Northwest Arkansas Democrat-Gazette

Optimism in difficult times

Enlightenm­ent portends hope for humankind

- Art Hobson Art Hobson is a professor emeritus of physics at the University of Arkansas. Email him at ahobson@uark.edu.

Steven Pinker’s new book Enlightenm­ent Now: The case for reason, science, humanism, and progress paints an optimistic picture of global improvemen­t since the 18th century Age of Enlightenm­ent that rejected medieval superstiti­on and authority, and instead valued reason, evidence, and individual­s. The book offers hope to those who feel oppressed by current events and by doomsayers like me.

The book’s theme is the basic Enlightenm­ent value: Knowledge based on evidence and reason should be used to enhance human welfare. The Enlightenm­ent transforme­d the ultimate question “How can I be saved” into the pragmatic “How can I be happy?”

The book’s defining section comprises 15 ways humankind has benefited from Enlightenm­ent values, summarized by Barack Obama’s observatio­n: “If you had to choose blindly what moment you’d want to be born, you’d choose now.” Here are summaries of those 15 chapters.

Life expectancy has surged, from 30 years during 1760-1900, to 75 years today.

Health has sky-rocketed: Epidemics that killed millions have vanished, scientific medicine has saved billions.

Hunger has plummeted on every continent. Famine, common even in Europe until 1800, has nearly vanished. World sustenance has risen rapidly since 1960, led by China.

The annual Gross World Product, essentiall­y zero for thousands of years, zoomed to 5 trillion (current dollars) in 1900 and 110 trillion in 2000, a boom that extends to most people within most nations. Extreme poverty is vanishing, and the world is becoming middle class.

Despite concerns about the richest 1 percent, income inequality has plunged since 1960, and all income groups have gained. Poverty has declined enormously.

Environmen­tal progress is spottier. America slashed five major air pollutants by two-thirds despite a 40 percent population increase and a doubled economy. Deforestat­ion is a problem, but it’s near zero in temperate forests and declining in tropical forests. Oil spills have plummeted. Protected zones are spreading. However, “the effect of greenhouse gases is unquestion­ably alarming. … Humanity has never faced a problem like it.” Pinker recommends taxing carbon while expanding renewables and nuclear power.

Destructiv­e wars between “great powers” were constant during 15001800, but occurred during only 20 percent of the years 1800-1953, and not at all since then. Conflict between uniformed armies has declined since 1945 and been non-existent since 2003 (Iraq). Today’s wars are national, with outside involvemen­t, and essentiall­y confined to the Mideast and its neighbors.
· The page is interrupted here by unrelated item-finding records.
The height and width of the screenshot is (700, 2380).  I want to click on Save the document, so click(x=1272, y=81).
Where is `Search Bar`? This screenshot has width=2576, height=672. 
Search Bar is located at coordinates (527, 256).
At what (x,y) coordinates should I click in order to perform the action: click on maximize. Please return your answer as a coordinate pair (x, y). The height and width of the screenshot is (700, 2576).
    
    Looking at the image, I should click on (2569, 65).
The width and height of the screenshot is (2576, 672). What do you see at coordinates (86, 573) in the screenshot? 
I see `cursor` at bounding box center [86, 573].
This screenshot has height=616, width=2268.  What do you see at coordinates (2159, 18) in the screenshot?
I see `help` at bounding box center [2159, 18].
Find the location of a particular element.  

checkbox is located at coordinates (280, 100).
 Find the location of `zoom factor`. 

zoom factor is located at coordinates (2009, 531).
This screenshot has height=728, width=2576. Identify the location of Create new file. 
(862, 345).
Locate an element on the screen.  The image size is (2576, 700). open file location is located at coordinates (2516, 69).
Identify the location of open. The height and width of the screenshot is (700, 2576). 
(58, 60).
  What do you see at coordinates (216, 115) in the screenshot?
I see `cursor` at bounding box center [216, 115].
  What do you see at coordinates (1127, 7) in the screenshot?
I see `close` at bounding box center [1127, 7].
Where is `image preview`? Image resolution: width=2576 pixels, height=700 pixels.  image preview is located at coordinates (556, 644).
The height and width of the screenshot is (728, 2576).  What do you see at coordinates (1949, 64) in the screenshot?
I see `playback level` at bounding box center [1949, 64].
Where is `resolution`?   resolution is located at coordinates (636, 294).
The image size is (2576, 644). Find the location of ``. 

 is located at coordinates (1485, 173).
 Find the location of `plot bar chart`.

The industrial­ized world, at least, is safer. Homicide has dropped from rates of 20 to 200 per 100,000 people per year to nearly zero with only Mexico and America remaining around 20. Motor vehicle deaths are down by a factor of ten, with pedestrian, airplane, falling, fire, drowning, and occupation­al deaths following similar trends.

Terrorism grabs headlines, but is near zero statistica­lly in America (40 deaths in a typical year) and Western Europe (175) in comparison with homicide (16,000 USA, 4,000 Europe) and motor vehicle death (35,000 USA, 19,000 Europe). It’s a problem in war-torn nations (38,000 in a typical year).

Democracy is spreading. This Enlightenm­ent experiment began in America, expanded to 29 nations by 1922, to 36 by 1962, then skyrockete­d. The number of “reasonably democratic” nations has risen from 31 in 1971, to 52 in 1989, to 87 in 2009, to 103 in 2015.

Civil rights have improved. In America, questionna­ires show that racist, sexist, and homophobic opinions have declined from 40 percent of the population in 1985 to 20 percent in 2013. On-line racist, sexist, or homophobic jokes, racial hate crimes, rape, and violence against spouses have all plummeted since 1995, and 100 nations have decriminal­ized homosexual­ity.

Knowledge is increasing. Literacy has risen in western nations from 10 percent in 1500 to 90 percent today, and worldwide from 10 percent in 1800 to 80 percent today.

Life quality has improved. Weekly work hours in western nations declined from 65 in 1870 to 40 in 2000, people are retiring earlier, US housework has plummeted, leisure hours have increased.

Are we happier? Historical evidence is lacking, but recent happiness surveys show richer people within a given nation are happier, and richer nations have more happy people. So rising national GDPs probably imply rising global happiness. In confirmati­on, happiness increased in nearly all European nations in tandem with each nation’s rise in GDP. But America is exceptiona­l, ranking surprising­ly low despite a high per-capita GDP.

But might it all crash? Pinker sees two global existentia­l threats to civilizati­on: climate change and nuclear war. Humanistic evidence-based action can resolve both, but such action hasn’t happened yet.

The lesson is that enlightenm­ent values work.